I have fibromyalgia.

I was formally diagnosed a couple of years ago, but I’ve been living with it in some form since my early 20s. For years I thought it might be something else: rheumatoid arthritis, maybe, or a connective-tissue disorder. The diagnosis surprised me, but over time it has come to make sense. 

The definition of fibromyalgia, as it stands now (the medical world doesn’t really understand it very well yet), is that it’s a neurological condition in which things that shouldn’t hurt do, and things that should only hurt a little hurt a lot. When I injure myself, my body heals but the pain lingers — my nervous system “learns” the pain, then struggles to unlearn it. Fibromyalgia often comes with fatigue, general aches, brain fog, trouble sleeping and other symptoms. For everyone who has it, it’s a bit different. 
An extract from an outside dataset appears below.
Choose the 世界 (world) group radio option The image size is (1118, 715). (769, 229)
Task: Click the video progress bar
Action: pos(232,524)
This is what it’s like for me: I’m in a little bit of pain every day, somewhere in my body. Often, it’s more than a little pain. Today, it’s focused in a spot next to my right shoulder blade. But I’m achy elsewhere, too — in my shoulders, my arms, my legs, my feet. Sometimes, I also feel like I’m coming down with the flu: my throat and eyes are scratchy, everything aches and I feel like I could sleep for days. I have one or two days like that each month. Even on a good day, my body gets stiff quickly, and standing up when I’ve been sitting a while means walking gingerly until my muscles joints loosen again. 

Fibromyalgia flares often come on when I overdo it, physically or emotionally. If I spend an hour gardening or take a long walk, or even if just have a night of bad sleep, I’ll have flu-like symptoms the next day. It’s similar if I get really upset or stressed out by something. Sometimes it’s worth it — worth it to be fully alive and active in my body or in my emotions, even though I’ll likely feel lousy the next day. But generally I try to do things in moderation. 
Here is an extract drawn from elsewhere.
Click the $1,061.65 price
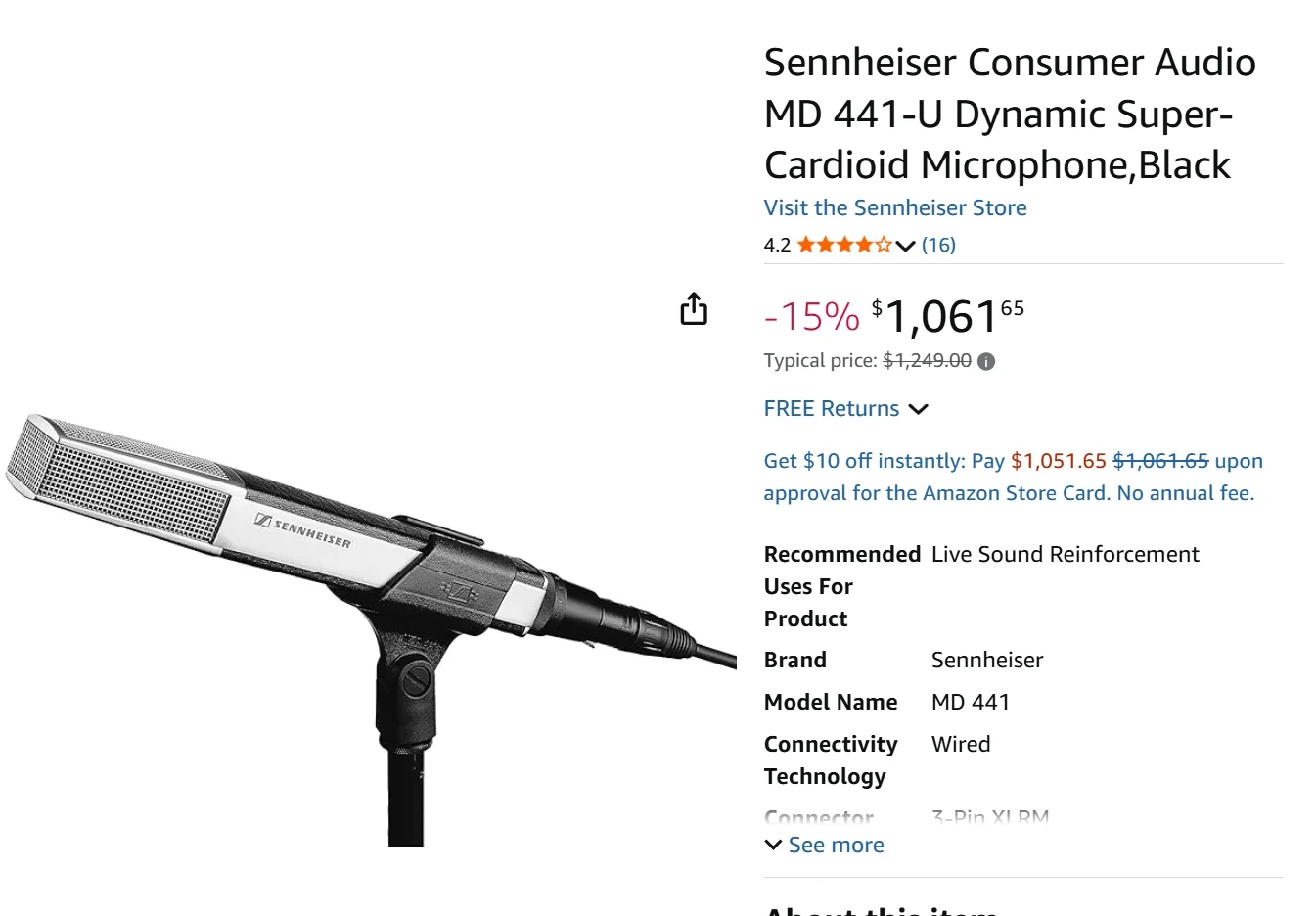The height and width of the screenshot is (916, 1316). tap(948, 316)
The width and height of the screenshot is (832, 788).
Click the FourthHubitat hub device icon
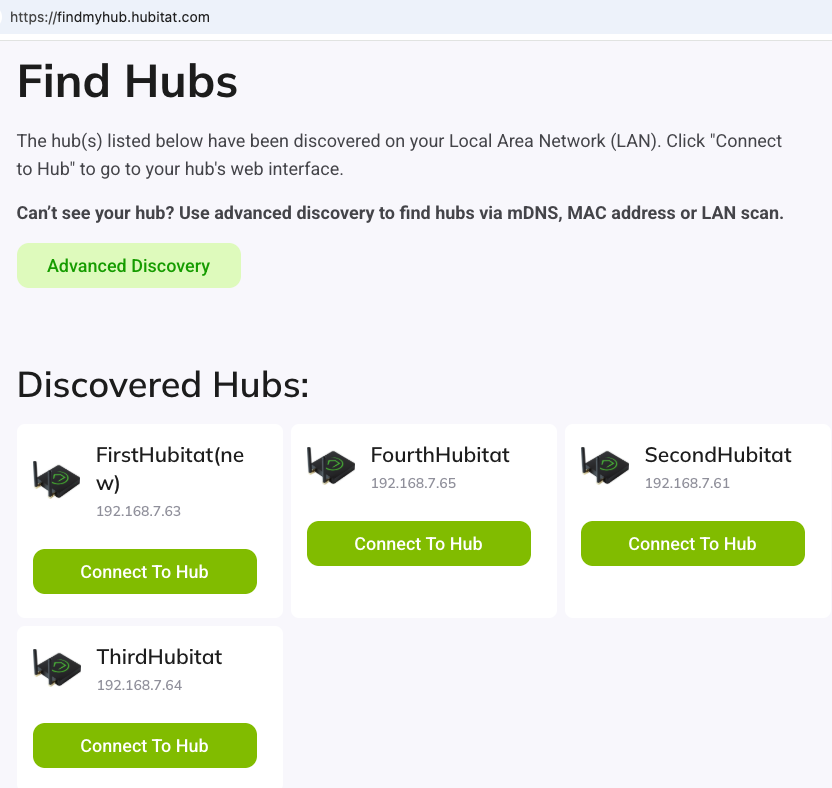click(331, 465)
To look at me, you wouldn’t guess anything was amiss. This is what it means to be invisibly disabled.

It might sound like I’d be miserable all the time, but I’m not. There are bad days, and there are days when I grieve or feel like I’ll never feel good again, but they are pretty rare. This is my baseline and I’m pretty used to it, just like you’re used to yours. 
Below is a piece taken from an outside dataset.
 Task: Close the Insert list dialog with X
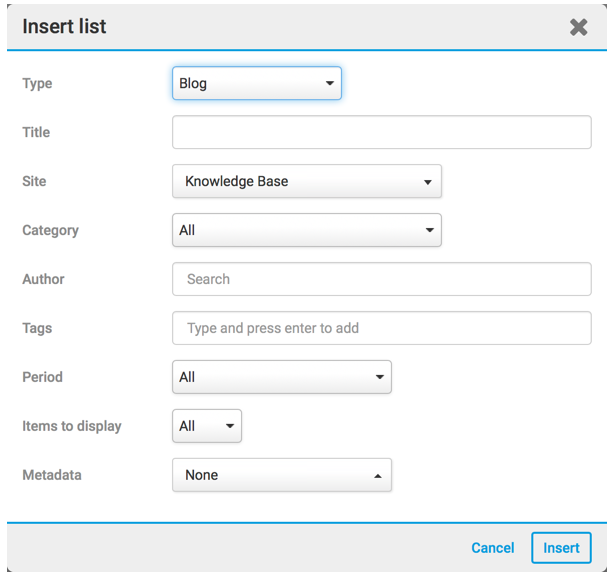click(x=578, y=27)
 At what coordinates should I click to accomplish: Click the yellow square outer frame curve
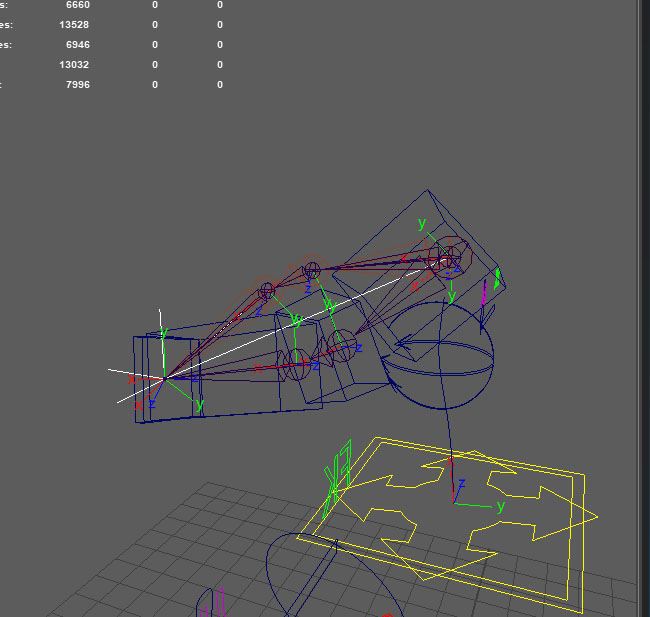(x=577, y=543)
The most common treatments for fibromyalgia are anticonvulsants like gabapentin and pregabalin, thought to keep the nervous system from overreacting and causing symptoms (they’re also used to prevent epileptic seizures, and to treat shingles pain). I haven’t tried them, largely because I am so sensitive to medications, and these ones are notorious for being difficult to get used to (and more difficult to come off of if they don’t work). 

Instead, I take low doses of ibuprofen, which helps keep my baseline pain levels down. On bad days I have a whole menu of things to try: stretching, foam rolling or rolling against a pinky ball, THC or CBD tinctures, cannabis salves, heating pad, a bath with epsom salts, massage, chiropractic care, a nap. I’ve tried plenty of other things that don’t help, and I’m not looking for any advice. The best preventatives are good sleep, lots of hydration, and not too much (or too little) exercise or stress. But there’s only so much control I have — which is to say, not much. I’ve spent a lot of time coming to terms with the idea that some days I’ll feel like crap, but they will pass. 

The causes of fibromyalgia are still not well understood, but some research points to chronic stress, especially the kind of stress we may carry if we’ve experienced adversity and trauma before we become adults. It’s nice to see this research making its way into mainstream publications after doctors not taking fibromyalgia seriously for decades.

I’ve kept this to myself for a long time, not wanting to be treated as different or less capable — or conversely as some sort of inspiration, achieving so much in the face of adversity. Ultimately I can’t control what others think, and the older I get, the less energy I have for hiding.